Cherreads

Chapter 34 - File and Folder

The moon was a bone-white scythe in a sky of perfect, depthless black. The air was cold and sharp, the kind that made each breath feel clean and brittle, carrying the distant scent of frost-killed leaves. Stars glittered like shattered ice, casting just enough light to turn the familiar street into a landscape of long, uncertain shadows.

Ace moved through the silence like a part of it. He pushed the heavy gate open just wide enough to slip through, catching it before the hinge could utter its usual groan. He wore an all-black uniform of his own choosing: black sneakers, raw denim jeans, and the faded blue zipper hoodie with wings on the back, now looking more like a shadow's shadow. Black gloves covered his hands.
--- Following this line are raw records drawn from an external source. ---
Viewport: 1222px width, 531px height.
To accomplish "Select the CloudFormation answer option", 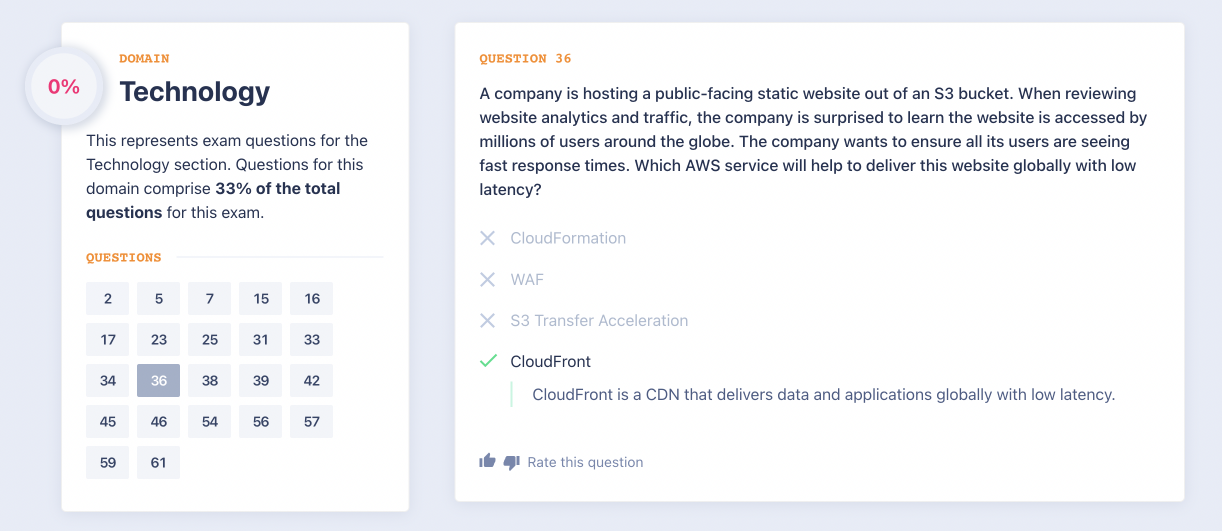I will point(568,238).
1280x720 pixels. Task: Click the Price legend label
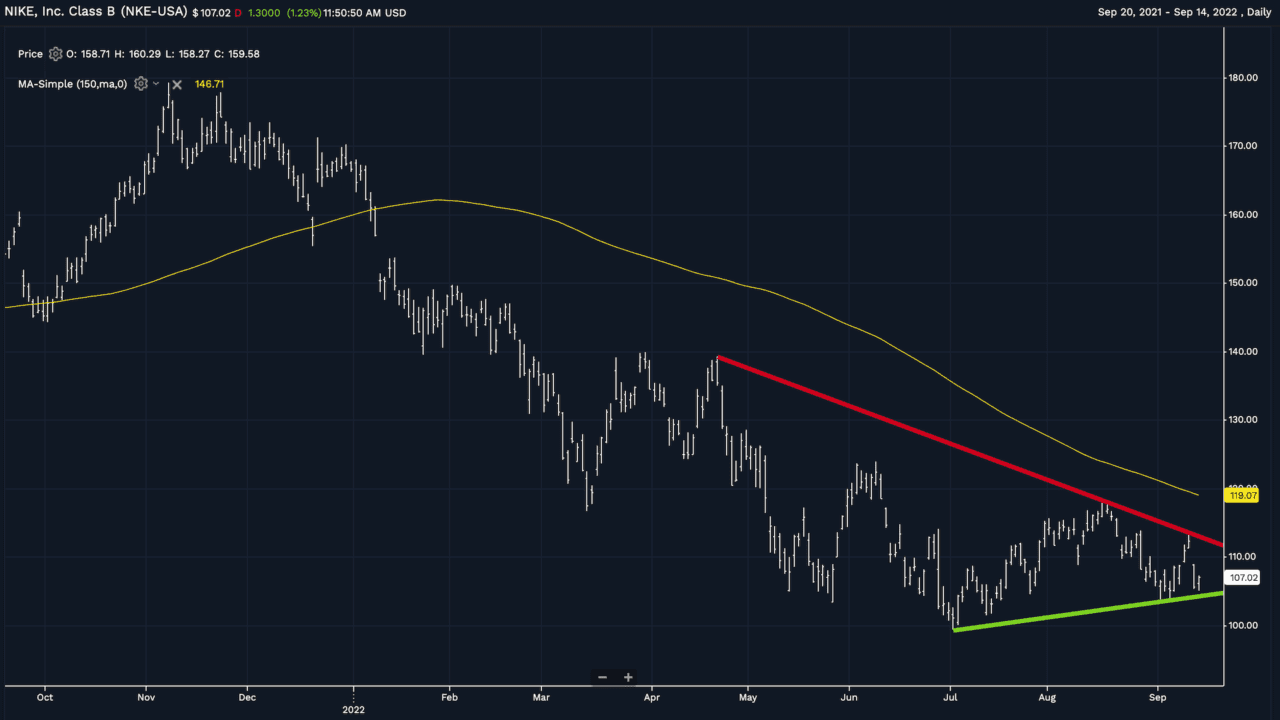point(30,54)
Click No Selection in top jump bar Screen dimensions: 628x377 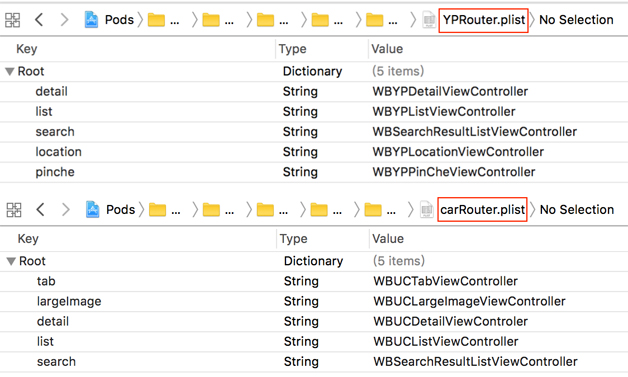(x=576, y=20)
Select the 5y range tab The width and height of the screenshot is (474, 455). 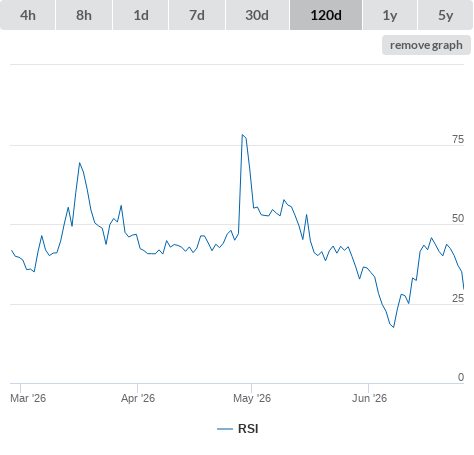[446, 15]

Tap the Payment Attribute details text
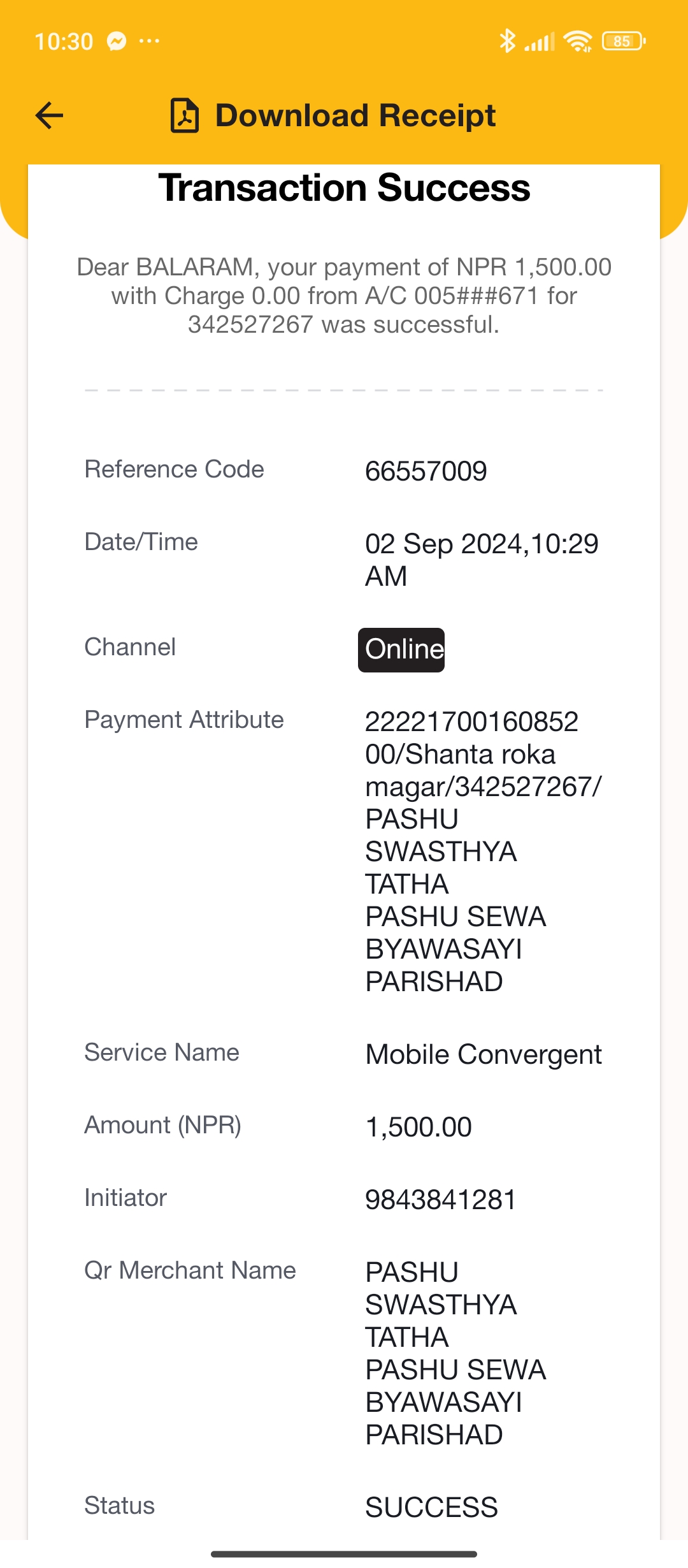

His fingers brushed against the hard, familiar shape beneath his hoodie—the cool, blued steel of the Beretta, resting in a new holster against his ribs. It wasn't named yet. It was just the gun. A promise. A question. Its weight was the only thing that felt entirely real.

He took one last look at his house, a dark silhouette against the star-flecked sky. A single light glowed in Sophie's window upstairs. A sentinel's light. He turned and merged with the night.

The RV was parked up the block, a hulking, mud-spattered beast that looked alien on the pristine suburban curb. It seemed to absorb the moonlight rather than reflect it. Three figures stood beside it, their breath frosting in the air.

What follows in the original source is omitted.